Erkende Yogatherapeut

Walking meditation

Walking meditation is such a treat. I recall when I first heard about it, I was wondering what it was all about: meditation should be done in a seated position in stillness I thought…? How could you walk and meditate at the same time?  

But then I realized that you can actually perfectly meditate while moving. In very simple terms meditation is channeling your mind towards a purposeful, relaxed focus. This relaxed focus can be your breath, the space around you, your physical sensations, the state of your mind and observing how your thoughts drift by, or it can also be a visualization of some sort. Sitting still for long (particularly in a crossed legged or lotus pose) is anyway not healthy at all for anyone. Moving while meditating is perfectly fine, and it is actually what yoga on the mat (i.e. hatha yoga and any other form of physical yoga, such as vinyasa, ashtanga, yin, etc.) is also about. Yoga is a type of meditation, while you do the yoga poses and breathing exercises you shed the flashlight of your attention on your body, your sensations in the different body parts, your balance, your gaze… A true union between body and mind in a way which is genuinely easier than silent meditation in a sitting position. When you invite your body to take part in the meditation, it just becomes much easier because the mind has something more tangible to focus on. 

The concept of walking meditation is really simple: as you walk – ideally somewhere in nature, in a peaceful setting, allow yourself to focus on the sounds around you for a couple of minutes, then if you wish, you can rotate focus to the smells and texture of the air you breathe in, the temperature, e.g. feeling the warmth of the sun on your back, the breeze on your skin, then you can focus on what you see around you, and you can also move your attention inward to how you roll every step you make, and how you make contact with the earth as you do so. You can choose to stay with a certain focus for a longer time if you want, or you can rotate every few minutes. Initially it’s good to just do a few minutes, but as you train your mind to focus, you can lengthen it, and say just observe rolling your feet for half an hour or so. Feel free to experiment what works for you, it’s very individual. I sometimes find that people who are high-sensitive find more inner quiet by focusing inward. You will probably also experience that initially your thoughts distract you quite often. If this happens, no worries, it’s entirely natural, your mind is not used to being asked to just stay focusing on the present moment, so it’s rebelling. “Start to meditate” is really like a start to run, it takes practice. Just observe your thoughts as they come, and gently let them drift by with the breeze, bringing your attention back every time to your centre of attention. 

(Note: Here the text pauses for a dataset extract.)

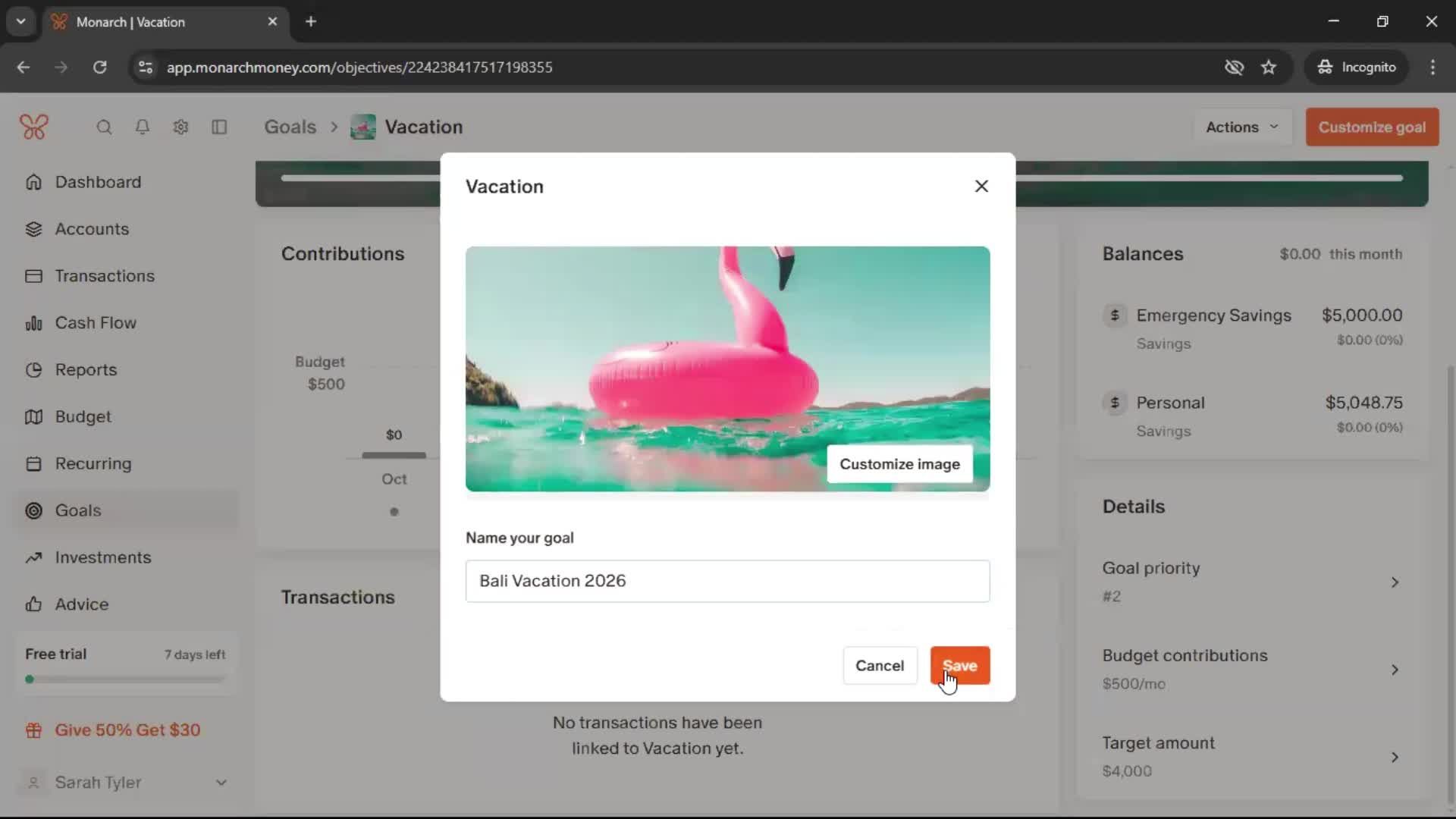
Task: Click the tracking protection eye icon in address bar
Action: 1234,67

I am not highly sensitive, but I’m human just like anyone else, so I do get upset about things from time to time, and then I like to find my inner peace back through walking meditation. I find most calm through focusing inward: if I just sense my feet rolling and hear my footsteps for 30 minutes, I do feel that at a certain point something is shifting. My wound-up “brooding” energy is dropping, I feel more in balance and just much better in general. I can see things more easily from a different perspective, with less judgement and more understanding towards others. 

I also like running sometimes. I’m not a dye-hard by any means, I prefer short runs just to give a little boost to my heart, and stay in condition. I also prefer to keep my joints healthy, and long runs are by definition detrimental to our joints, so I just do 2-3 km, the first half at an easy pace to warm up, and the second half a condition training, with intervals of sprint and slow jogging. Last week as I was doing my jogging, I had a sudden idea and put it straight into practice. As I did my first sprint, I thought about someone I’m really thankful to. This person is my basketball trainer from my teens, he was a fantastic trainer and a genuinely kind person who was there to coach us also about life, a true blessing to have as a trainer. He passed away very suddenly recently at what I consider still a young age. As I was doing my sprint, I thanked him for all he’s given me which contributed to who I am now. Then I ran slowly for a while – which felt like a sort of reintegration like shavasana at the end of a yoga session. With the next sprint I thought about my sister and so forth, with every sprint someone else I’m genuinely grateful to for being there for me, for having given me all those amazing moments. 

I realized I could do more sprints and hold them for longer as I was practicing gratitude. It felt liberating, as if it freed up some deep-lying energies and let them flow through. I felt so good in my body and mind, while doing it but also afterwards, I could sense a change the whole day through. You might have heard of or practiced loving kindness meditation before. This one is similar, it’s just that you do it while you are running, and this way you build on the bond between your body and mind.

In case you feel like trying, I’m wishing you a happy experience!